If you have any other comments or suggestions, feel free to respond here or email me!
Alex.
Hi Alex, I read with great interest your paper. This is, after 7 years, a new paper which is devoted to the non-uniform sampling of binary matrix with fixed margins. I have a few remarks and/or questions:
Did you made any quantitative comparison of your algorithms with Harrison's algorithm? I am using Harrison's algorithm a last few years for robust and effective non-uniform permutation sampling at EDA (Estimation of Distribution) permutation optimization class of problems, where weight matrix plays a role of suitable permutation probability distribution. I think that any kind of comparison with Harrison's algorithm should be a key part of your research in this domain.

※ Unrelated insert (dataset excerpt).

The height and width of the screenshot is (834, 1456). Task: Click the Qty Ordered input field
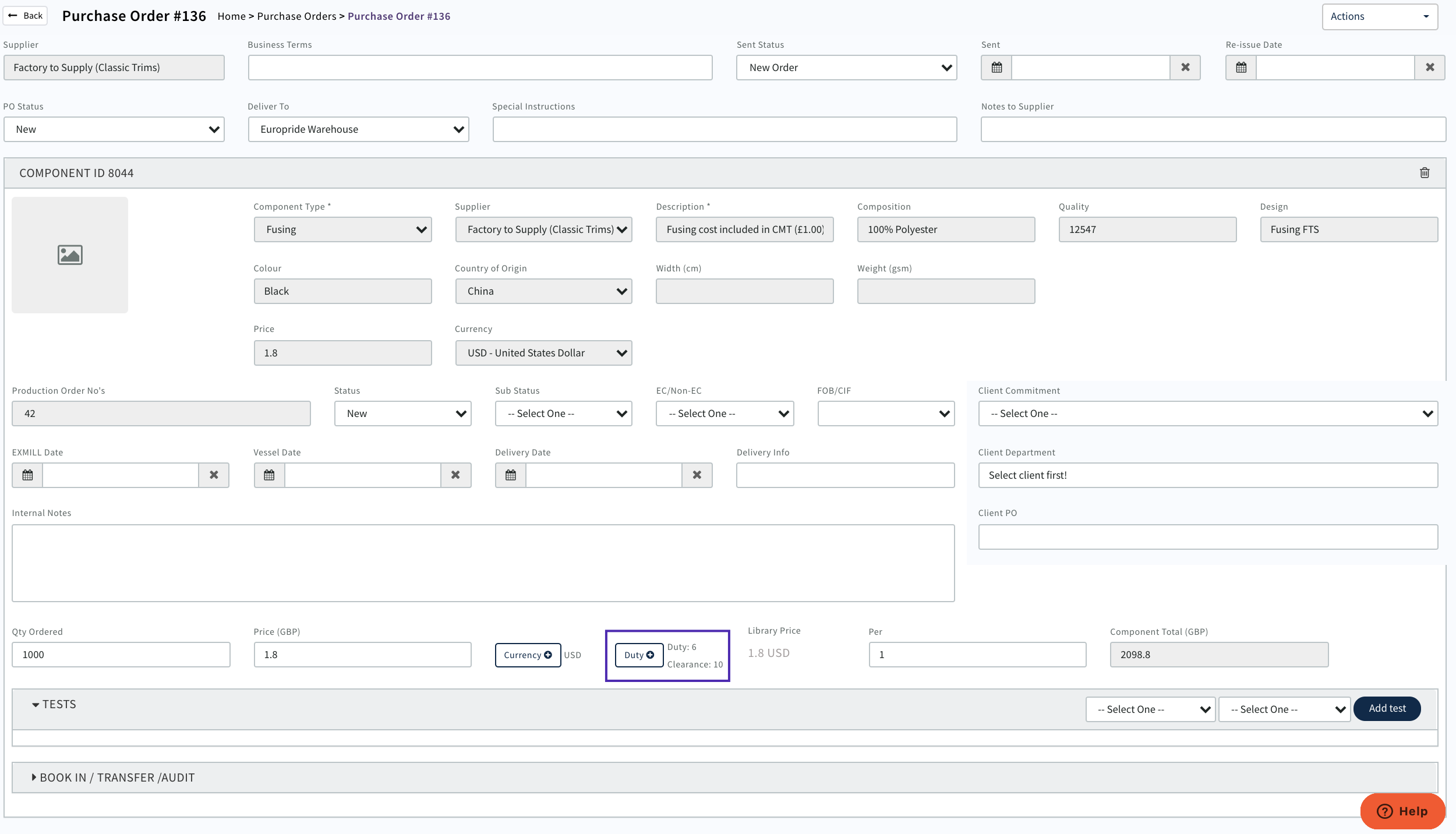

Moreover, with Harrison's algorithm is possible to update the weight matrix by so far "best" set of solutions very simply and correctly, via kth unnormalized importance weight ~ exp(logP(k)-logQ(k)). In your case I am not sure how to do that update, because you do not compute probabilities P an Q.
What looks really strange is the fact, that both of your sampling algorithms completely ignore predefined binary matrix fixed margins due to the sampling process. Does it mean, that your algorithms preserve fixed margins of binary matrix automatically?
How difficult could be the conversion your R-code to the MATLAB code? I am not familiar with R, but the MATLAB implementation of Harrison's algorithm is really very fast and effective. I will be very happy if will be available MATLAB code of your algorithms, too.
I would like to test thoroughly your sampling algorithms but it is not straightforward for me in a case of R-code, which is a bit pity.
Finally, I would like to discuss with you any practical aspects of your new sampling algorithms, because I am using extensively these kind of algorithms in heuristic combinatorial optimization algorithms.
Michal